|Pick of the Week:|
Reviewed by Ivana Redwine
Length: 144 min
"Brotherhood of the Wolf" ("Le Pacte des loups") is an entertaining film that is partly a creature feature and partly an 18th-century European costume drama, but there are also martial arts sequences thrown in for good measure. On the DVD, English speakers can either watch the movie in the original French with English subtitles or watch it dubbed in English. I prefer the former, but either way, you're in for a treat.
The film was inspired by the tale-well-known in France-of the beast reputed to have killed scores of people in the rural region of Gévaudan in the mid-1760s. This occurred while the king of France was Louis XV, who permitted the Enlightenment to flourish. The movie's title derives from a (presumably fictitious) secret society opposed to the Enlightenment.
The central character in the film is Grégoire de Fronsac (Samuel Le Bihan), taxidermist to the king. Louis XV sends Fronsac to the region where the beast is slaughtering people so that when it is killed, its remains can be preserved, stuffed, and mounted. Shortly after his arrival in Gévaudan, the royal taxidermist attends a formal dinner, where he shows the local nobility a stuffed fur-covered trout he has made, and most of the aristocrats are ready to believe there are such fish in Canada.
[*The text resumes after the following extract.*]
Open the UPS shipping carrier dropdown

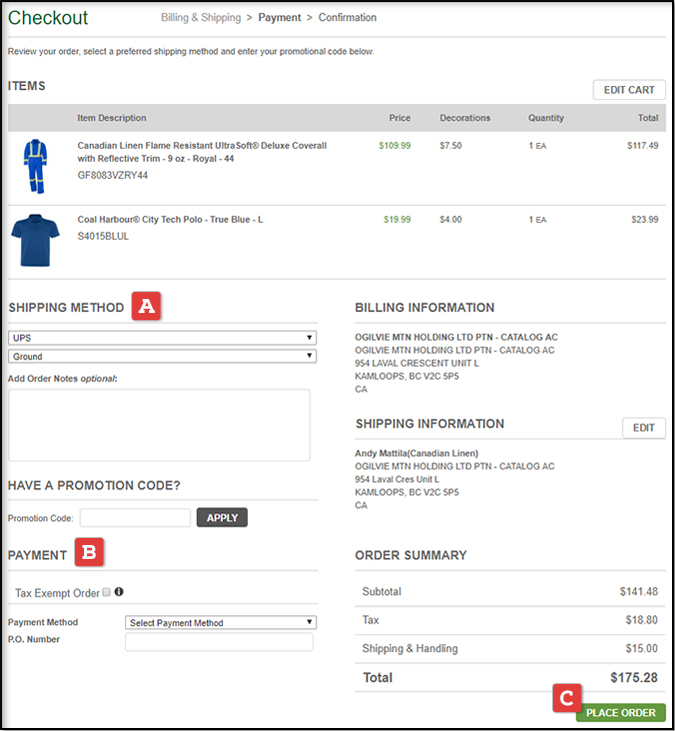pos(162,338)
Accompanying Fronsac is his faithful companion Mani, an Iroquois Indian he has brought to France. As Fronsac and Mani pursue the beast, they ride horses through landscapes of great beauty. Along the way, they get in lots of exciting scrapes where their awesome martial-arts skills come in handy. Meanwhile, Fronsac goes to a brothel where he hooks up with a voluptuous woman (Monica Bellucci) who later saves his life, and he also courts a ravishing young noblewoman whose brother lusts after her.
Unlike others, Fronsac keeps his emotions under control and applies his considerable powers of reasoning in pursuit of the beast. His approach eventually pays off, and when the beast makes its appearance, it turns out to be an old-fashioned movie monster made by Jim Henson's Creature Shop. As the movie winds down, Fronsac figures out what's really going on when he uncovers a cult of religious fanatics.
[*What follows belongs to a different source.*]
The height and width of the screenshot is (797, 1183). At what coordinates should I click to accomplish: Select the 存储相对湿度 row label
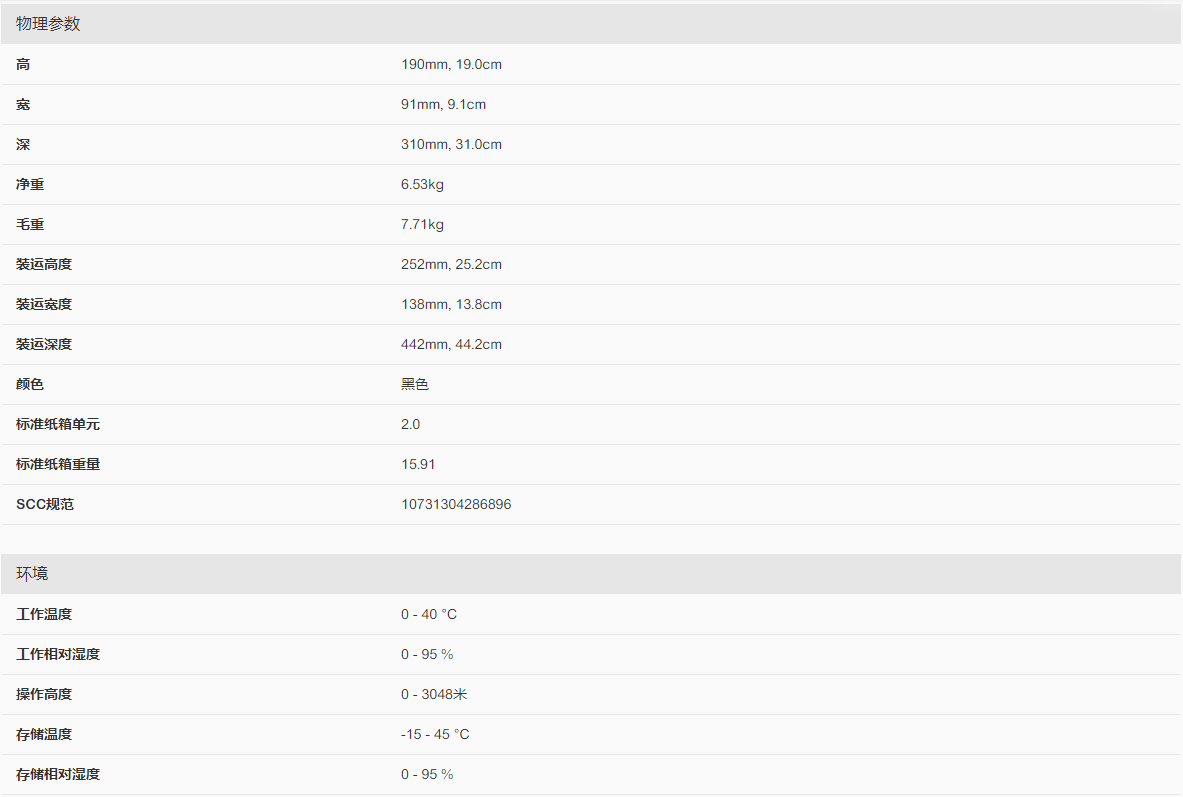[x=58, y=775]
Fronsac is aided in his pursuit of the beast by a young aristocrat named Thomas d'Apcher, and the film employs the device of having a much older d'Apcher tell Fronsac's story many years later. At the time d'Apcher tells the tale, the excesses of the French Revolution have replaced the Enlightment, and an angry mob has gathered to take him to the guillotine.
What I like best about "Brotherhood of the Wolf" is how it refuses to be confined to a single genre, and you never know quite what to expect next. There are lots of action sequences, but these are mixed nicely with sequences that have the mood of a good werewolf movie and sequences that are like an R-rated Merchant-Ivory film. I liked the locations, sets, and costumes a lot, too. Also, I found the movie's handling of its theme of trusting reason over emotion interesting.
The DVD comes with a couple of special features. Watching the deleted scenes allows you to see director Christophe Gans and hear him talk a little about the film. One of the deleted scenes shows that the bordello provided bondage and discipline services and was set up for voyeurs as well. The "Production Notes" feature consists of five pages of English-language text discussing Gans's approach to the movie.